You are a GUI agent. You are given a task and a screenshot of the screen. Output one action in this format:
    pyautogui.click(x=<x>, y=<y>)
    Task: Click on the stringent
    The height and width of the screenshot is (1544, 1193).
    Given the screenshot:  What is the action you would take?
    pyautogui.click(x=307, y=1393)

**WHAT YOU HAVE TO DO**. Reproduce the lines above word for word, from the first line to the last.

**CORRECT RESULT**.
You are a GUI agent. You are given a task and a screenshot of the screen. Output one action in this format:
    pyautogui.click(x=<x>, y=<y>)
    Task: Click on the stringent
    The height and width of the screenshot is (1544, 1193).
    Given the screenshot:  What is the action you would take?
    pyautogui.click(x=307, y=1393)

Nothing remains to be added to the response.